SPEAKER_00:They're not going to buy new green paint on this one.
SPEAKER_02:No, no. You're gonna see continued uh uh tempered uh sales in the farm equipment industry for sure. I don't even have to do any survey for that one. And then uh there are concerns for 2025 and going into 2026, persistent low crop prices, rising costs, high interest rates, refinancing pressure, volatile land values, uncertain cash rents, strained working capital, and liquidity and weak grain export demand, other than corn. Now, I don't like to say those things, but I'll tell you, Tommy, here's my biggest concern now is that if we if we were to make new lows and and we don't have much of a bounce in into 2026, that's why you're gonna have this bridge aid, not only from the trade mitigation program, but from Congress. If you start tilting the land market, you're gonna have more than a few farmers sell a portion of land just to get by. And that's where you could cascade uh land prices more than anyone thinks right now. I saw that translate into the 1980s, and I'm not predicting it. I hope it doesn't happen, but it could.
SPEAKER_00:Yeah, real quick note on interest rates. The tenure yield, everyone keeps saying interest rates are coming down, coming down, coming down. We had a big stock market go down this week. We have things like Bitcoin traded 95,000, big vicious moves in both gold and silver. Silver hit all-time highs and sold off. But the tenure yield just the other day, 4.15. It has been around 4% for the last six months, regardless of what the Fed does. If you don't understand that, call or email us, we'll explain to you more. But the Fed could lower the short end all they want, but the long end has a mind of its own.
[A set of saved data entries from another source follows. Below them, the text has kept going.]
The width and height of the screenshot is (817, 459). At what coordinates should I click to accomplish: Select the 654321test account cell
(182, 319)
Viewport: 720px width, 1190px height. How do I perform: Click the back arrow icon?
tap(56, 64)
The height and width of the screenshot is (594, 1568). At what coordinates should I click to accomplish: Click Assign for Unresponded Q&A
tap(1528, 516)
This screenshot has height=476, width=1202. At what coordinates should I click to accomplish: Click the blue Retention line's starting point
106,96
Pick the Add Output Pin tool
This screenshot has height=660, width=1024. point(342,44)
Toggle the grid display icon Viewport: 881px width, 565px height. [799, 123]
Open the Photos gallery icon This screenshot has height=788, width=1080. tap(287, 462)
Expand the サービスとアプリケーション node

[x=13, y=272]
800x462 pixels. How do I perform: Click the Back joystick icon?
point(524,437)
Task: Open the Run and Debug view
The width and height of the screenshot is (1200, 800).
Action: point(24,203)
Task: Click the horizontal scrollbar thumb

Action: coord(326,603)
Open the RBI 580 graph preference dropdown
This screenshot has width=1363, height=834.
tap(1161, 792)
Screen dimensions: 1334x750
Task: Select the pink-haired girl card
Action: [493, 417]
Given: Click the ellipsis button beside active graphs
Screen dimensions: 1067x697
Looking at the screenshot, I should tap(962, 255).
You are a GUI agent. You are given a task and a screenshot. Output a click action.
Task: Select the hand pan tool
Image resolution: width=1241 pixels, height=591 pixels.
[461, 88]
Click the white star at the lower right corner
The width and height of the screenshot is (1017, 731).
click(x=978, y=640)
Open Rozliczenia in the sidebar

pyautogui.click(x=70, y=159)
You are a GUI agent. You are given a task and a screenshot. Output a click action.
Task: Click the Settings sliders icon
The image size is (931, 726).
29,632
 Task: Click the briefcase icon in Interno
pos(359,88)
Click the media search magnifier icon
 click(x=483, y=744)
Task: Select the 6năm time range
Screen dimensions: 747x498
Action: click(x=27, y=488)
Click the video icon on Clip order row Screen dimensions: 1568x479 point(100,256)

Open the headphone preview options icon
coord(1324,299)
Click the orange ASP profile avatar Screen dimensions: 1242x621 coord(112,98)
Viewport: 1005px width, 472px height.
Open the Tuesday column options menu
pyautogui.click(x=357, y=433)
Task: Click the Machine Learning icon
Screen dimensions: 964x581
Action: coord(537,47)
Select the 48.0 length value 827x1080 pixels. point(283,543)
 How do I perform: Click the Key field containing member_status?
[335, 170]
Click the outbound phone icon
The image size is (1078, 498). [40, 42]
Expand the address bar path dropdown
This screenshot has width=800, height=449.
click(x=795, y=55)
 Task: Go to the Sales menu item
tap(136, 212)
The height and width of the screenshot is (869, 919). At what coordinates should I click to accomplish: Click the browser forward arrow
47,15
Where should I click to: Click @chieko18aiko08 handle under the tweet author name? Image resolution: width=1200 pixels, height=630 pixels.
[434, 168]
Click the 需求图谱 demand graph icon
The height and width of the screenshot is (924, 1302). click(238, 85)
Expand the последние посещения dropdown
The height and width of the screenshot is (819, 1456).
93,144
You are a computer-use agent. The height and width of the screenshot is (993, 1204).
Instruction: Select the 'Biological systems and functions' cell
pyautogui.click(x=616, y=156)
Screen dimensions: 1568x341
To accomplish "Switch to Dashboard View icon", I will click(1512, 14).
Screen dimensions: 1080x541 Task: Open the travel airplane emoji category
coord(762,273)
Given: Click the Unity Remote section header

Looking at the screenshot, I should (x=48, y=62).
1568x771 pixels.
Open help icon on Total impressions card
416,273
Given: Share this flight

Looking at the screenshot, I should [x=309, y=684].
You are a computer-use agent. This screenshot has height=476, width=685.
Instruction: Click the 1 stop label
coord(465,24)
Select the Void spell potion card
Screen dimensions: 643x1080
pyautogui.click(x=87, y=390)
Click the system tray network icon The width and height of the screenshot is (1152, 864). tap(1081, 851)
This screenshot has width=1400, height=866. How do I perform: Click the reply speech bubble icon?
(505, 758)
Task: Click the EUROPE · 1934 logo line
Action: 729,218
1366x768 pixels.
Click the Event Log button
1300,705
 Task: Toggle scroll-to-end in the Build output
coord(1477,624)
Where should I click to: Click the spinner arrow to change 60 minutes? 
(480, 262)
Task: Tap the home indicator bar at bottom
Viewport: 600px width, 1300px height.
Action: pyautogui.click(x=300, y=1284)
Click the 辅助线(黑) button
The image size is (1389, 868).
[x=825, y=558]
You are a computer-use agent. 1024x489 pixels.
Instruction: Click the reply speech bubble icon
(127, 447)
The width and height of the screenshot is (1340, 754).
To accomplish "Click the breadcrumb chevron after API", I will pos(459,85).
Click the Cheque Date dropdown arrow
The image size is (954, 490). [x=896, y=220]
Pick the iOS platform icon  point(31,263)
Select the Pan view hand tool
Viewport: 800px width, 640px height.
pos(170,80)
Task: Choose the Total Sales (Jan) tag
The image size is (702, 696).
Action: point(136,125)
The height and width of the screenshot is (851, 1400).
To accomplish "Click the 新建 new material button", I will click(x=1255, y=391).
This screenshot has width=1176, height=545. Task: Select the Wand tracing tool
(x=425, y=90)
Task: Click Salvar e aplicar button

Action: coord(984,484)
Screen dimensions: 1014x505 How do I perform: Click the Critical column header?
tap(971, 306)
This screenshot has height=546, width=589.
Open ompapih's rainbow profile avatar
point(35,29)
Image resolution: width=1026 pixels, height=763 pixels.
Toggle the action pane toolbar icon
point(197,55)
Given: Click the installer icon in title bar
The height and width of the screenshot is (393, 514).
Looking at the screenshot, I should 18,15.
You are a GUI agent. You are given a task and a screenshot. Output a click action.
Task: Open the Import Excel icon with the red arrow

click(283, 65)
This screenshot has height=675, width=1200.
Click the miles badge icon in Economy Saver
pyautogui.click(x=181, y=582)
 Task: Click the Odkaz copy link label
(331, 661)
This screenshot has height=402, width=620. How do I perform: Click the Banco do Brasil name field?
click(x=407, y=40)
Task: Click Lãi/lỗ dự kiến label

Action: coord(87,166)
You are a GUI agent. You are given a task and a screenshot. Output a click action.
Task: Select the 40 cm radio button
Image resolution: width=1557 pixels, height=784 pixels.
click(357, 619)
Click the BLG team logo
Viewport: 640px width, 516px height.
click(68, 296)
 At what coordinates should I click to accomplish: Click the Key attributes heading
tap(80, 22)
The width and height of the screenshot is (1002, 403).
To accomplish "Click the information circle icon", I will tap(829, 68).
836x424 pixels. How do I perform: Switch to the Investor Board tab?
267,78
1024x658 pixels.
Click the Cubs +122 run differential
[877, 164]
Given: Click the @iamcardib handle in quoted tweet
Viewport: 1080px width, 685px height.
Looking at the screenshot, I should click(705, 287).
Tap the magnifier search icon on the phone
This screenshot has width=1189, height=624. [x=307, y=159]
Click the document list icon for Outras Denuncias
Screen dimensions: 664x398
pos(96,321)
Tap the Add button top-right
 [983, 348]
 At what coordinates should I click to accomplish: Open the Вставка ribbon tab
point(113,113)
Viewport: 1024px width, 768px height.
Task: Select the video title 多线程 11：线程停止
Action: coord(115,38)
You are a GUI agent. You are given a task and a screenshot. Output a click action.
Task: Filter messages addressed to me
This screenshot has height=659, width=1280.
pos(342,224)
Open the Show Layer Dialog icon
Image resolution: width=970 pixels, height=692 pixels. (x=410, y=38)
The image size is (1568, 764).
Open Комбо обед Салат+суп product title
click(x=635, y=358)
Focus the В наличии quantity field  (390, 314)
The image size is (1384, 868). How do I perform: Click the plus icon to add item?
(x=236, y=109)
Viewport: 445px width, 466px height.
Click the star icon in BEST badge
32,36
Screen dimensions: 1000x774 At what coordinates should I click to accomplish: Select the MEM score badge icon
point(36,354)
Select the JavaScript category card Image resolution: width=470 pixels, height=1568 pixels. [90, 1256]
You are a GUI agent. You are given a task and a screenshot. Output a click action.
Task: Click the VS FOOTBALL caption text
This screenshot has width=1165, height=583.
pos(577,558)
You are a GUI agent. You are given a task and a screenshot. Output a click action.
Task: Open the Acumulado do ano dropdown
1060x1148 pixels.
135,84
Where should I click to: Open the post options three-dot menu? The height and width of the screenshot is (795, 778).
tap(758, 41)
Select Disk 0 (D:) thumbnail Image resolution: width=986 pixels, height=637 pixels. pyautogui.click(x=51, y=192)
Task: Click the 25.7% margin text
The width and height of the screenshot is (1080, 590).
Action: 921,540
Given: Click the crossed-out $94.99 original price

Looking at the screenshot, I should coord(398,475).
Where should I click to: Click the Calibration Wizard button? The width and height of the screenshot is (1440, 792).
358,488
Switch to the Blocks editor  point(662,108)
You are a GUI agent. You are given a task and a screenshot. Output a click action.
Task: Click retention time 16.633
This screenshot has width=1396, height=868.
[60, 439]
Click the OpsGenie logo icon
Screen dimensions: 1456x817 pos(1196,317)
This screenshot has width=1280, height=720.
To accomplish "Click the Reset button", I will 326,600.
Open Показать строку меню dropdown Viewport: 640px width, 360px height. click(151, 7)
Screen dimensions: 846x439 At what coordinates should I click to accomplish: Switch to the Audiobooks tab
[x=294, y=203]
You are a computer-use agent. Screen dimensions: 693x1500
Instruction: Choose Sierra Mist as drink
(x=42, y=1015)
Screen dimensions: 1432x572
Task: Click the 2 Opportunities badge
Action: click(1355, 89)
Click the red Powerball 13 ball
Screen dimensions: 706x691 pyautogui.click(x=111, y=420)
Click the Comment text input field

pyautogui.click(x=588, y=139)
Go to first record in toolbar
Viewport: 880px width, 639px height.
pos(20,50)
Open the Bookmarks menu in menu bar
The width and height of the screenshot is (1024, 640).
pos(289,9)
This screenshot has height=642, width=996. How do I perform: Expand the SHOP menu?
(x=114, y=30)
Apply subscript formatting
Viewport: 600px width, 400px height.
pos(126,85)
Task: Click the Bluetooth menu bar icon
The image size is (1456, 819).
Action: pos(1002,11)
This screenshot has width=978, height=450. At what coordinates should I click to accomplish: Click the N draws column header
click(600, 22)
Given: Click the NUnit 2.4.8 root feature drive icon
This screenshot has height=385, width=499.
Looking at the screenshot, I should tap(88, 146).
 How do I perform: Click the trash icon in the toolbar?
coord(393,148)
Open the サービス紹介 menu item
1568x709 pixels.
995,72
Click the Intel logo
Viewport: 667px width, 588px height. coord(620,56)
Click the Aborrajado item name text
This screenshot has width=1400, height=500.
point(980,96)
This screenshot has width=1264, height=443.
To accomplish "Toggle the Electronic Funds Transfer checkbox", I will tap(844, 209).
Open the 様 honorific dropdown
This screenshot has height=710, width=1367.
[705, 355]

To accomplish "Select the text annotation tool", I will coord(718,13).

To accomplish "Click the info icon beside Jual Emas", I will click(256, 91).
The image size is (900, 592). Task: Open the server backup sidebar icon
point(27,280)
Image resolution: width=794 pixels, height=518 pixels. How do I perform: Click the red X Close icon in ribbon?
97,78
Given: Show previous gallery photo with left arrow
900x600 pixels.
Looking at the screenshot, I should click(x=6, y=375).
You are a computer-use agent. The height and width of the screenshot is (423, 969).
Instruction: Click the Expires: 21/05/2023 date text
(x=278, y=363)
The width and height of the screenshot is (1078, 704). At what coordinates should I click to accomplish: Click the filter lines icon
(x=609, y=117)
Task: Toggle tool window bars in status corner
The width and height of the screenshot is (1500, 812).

SPEAKER_02:Yeah, that says that there was a several Federal Reserve governors or people on the Federal Open Market Committee got hawkish, as we say, signaling that they don't think we should cut uh interest rates in their early December meeting at the Federal Reserve. And that that hit the that hit the stock market and it affected the bond market as well. That's why you had almost 800 points down yesterday. I didn't look today.
SPEAKER_00:Uh it was bad. No, it was this morning. Then it came back. Then it came back. So if that's why, you know, if you're a long-term investor, you just don't look at this stuff. No, just take a minute for uh station identification. If you'd like Mr. Weismeyer's newsletters, he is popping them out several a day. He traveled a lot this week, but boy, has he been on fire. Weismeyer at gmail.com, the one and only Mr. Jim Wiesmeyer. You can find him here, Weissmeyer's Perspectives on the Agble Podcast on Spotify, Apple, all the yummies, YouTube, of course. Now, with that, with that, folks, if you go to the you if you go to the Agble website, as fast as he's putting out stories, my brother Joe and myself, we're posting them. Now, Mr. Weissmeyer, he's a generous man. He gives us stuff out for free. Why? I have no idea. But all the content I produce, I'm starting to lock down. If you like what AgBull Media is doing, subscribe there.$25 a month,$250 annually, www.agbull.com. Thank you to all the new subscribers this week. We appreciate it. We're grateful. We believe you will get your money's worth.
SPEAKER_02:Now, with that, Tommy, let me give you a plug, Tommy, myself. Because I'm asked all the time. Well, when I go out to uh give my speeches, which I do a lot, people who know me say, Hey, why did you hook up quotes with Tommy? And I said, He's a he's a good trader, T-R-A-D-E-R, and I like a person who knows markets because it's a kind of a uh a joint project between somebody who knows markets and policy and how they connect sometimes, and that's why we chose each other, actually.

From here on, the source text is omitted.